■ ЦИТИРУЕМЫЙ ФРАГМЕНТ ■
Чтение онлайн

на главную

Жанры

Царство и Слава. К теологической генеалогии экономики и управления
Шрифт:

Порог

Отношения между этими двумя авторами, Шмиттом и Петерсоном, более запутанны и неоднозначны, чем они сами хотели бы показать. В первый раз Шмитт упоминает имя Петерсона в своем очерке 1927 года «Народный референдум и предложение о законе по народной инициативе», ссылаясь на его докторскую диссертацию, посвященную церемониалу в первые века христианской литургии, которую он расценивает как «фундаментальный труд». Но даже здесь то, что объединяет двух авторов, содержит, как мы увидим, зачатки их последующего расхождения.

В лаконичном, ничем не примечательном предисловии к книге о монотеизме 1935 года кратко излагаются истоки родства, связывающего двух авторов, а также моменты, послужившие отправной точкой в их разногласиях. Сведeние христианской веры к монотеизму представлено как результат Просвещения, против которого выступает Петерсон, напоминая, что «для христиан политическое действие может основываться исключительно на предпосылке веры в триединого Бога», которого следует полагать как за пределами иудаизма и язычества, так и за пределами

монотеизма и политеизма. Далее в предисловии в более сдержанных тонах следует предварение финального тезиса книги о «теологической невозможности» христианской политической теологии: «Здесь на историческом примере будет показана внутренняя проблематичность политической теологии, ориентирующейся на монотеизм» (Peterson 1. Р. 24).

Гораздо более значимым, чем критика шмиттианской парадигмы, здесь видится изложение тезиса, согласно которому тринитарная доктрина представляет собой единственно возможное основание христианской политики. Оба автора хотят основать политику на христианской вере; но если для Шмитта политическая теология учреждает политику в светском смысле, то «политическим действием», находящимся в центре внимания Петерсона, является, как мы увидим, литургия (восстановленная в своем этимологическом значении как общественная практика).

Данные из источника данных:
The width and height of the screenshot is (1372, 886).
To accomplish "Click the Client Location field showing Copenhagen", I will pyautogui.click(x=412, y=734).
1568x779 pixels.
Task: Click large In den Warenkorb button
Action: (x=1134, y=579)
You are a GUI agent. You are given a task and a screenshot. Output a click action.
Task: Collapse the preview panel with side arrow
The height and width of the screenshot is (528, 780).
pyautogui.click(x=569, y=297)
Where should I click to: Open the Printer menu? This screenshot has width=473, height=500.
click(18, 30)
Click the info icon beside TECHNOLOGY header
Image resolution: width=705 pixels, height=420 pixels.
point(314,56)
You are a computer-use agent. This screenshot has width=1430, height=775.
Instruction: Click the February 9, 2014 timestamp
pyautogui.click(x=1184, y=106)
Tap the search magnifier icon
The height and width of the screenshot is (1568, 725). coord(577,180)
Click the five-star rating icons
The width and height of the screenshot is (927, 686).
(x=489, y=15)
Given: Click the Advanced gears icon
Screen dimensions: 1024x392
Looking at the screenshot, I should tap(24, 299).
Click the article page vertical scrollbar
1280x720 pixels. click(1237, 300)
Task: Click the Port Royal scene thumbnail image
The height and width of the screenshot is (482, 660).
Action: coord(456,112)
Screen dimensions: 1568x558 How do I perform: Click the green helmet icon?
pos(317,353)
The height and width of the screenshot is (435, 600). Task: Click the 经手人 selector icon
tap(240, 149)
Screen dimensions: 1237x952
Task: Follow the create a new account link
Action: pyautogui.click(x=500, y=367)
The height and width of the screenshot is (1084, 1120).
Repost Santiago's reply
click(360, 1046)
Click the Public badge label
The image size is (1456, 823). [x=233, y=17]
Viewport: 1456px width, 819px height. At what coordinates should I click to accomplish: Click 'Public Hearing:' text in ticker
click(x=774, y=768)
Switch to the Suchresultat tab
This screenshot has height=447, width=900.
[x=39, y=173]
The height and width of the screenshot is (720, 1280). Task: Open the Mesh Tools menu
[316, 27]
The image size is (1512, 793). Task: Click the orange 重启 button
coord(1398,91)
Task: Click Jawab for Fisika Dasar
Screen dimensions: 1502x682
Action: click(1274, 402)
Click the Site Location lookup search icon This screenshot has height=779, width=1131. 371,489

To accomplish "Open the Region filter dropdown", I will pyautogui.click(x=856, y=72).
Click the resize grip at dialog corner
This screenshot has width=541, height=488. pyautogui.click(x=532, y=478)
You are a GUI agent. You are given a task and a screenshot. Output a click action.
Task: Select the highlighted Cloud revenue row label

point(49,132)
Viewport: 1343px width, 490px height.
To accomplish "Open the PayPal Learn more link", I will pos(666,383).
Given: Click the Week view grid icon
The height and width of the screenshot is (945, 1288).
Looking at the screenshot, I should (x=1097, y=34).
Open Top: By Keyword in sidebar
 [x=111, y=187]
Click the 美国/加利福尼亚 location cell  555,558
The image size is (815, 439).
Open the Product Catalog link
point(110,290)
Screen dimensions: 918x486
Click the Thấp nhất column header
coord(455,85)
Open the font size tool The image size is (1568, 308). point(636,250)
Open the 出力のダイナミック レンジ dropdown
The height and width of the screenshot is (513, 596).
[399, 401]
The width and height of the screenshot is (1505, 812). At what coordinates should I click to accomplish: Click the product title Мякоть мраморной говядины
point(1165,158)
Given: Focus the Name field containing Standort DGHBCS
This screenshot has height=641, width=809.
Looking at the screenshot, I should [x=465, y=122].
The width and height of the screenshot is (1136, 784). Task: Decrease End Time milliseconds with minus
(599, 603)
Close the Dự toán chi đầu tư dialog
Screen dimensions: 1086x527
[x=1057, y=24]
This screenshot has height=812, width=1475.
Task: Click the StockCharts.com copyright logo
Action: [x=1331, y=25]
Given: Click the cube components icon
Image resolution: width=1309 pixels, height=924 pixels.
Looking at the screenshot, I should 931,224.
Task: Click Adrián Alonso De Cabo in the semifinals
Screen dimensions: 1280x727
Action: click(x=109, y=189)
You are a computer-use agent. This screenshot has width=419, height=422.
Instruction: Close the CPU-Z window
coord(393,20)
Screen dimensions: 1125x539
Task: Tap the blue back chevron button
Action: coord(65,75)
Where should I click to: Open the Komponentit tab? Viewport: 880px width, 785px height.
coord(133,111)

■ ЗАДАЧИ ДЛЯ РЕШЕНИЯ ■
- 1) В каком очерке Шмитта, согласно фрагменту о Шмитте и Петерсоне, впервые упоминается имя Петерсона?
- 2) Назовите все, за пределами чего, по словам Петерсона во фрагменте о Шмитте и Петерсоне, следует полагать триединого Бога.
Эти данные взяты из другого источника.

■ РЕШЕНИЯ ПО ЗАДАЧАМ ■
- 1) В очерке 1927 года «Народный референдум и предложение о законе по народной инициативе».

- 2) Иудаизм, язычество, монотеизм, политеизм.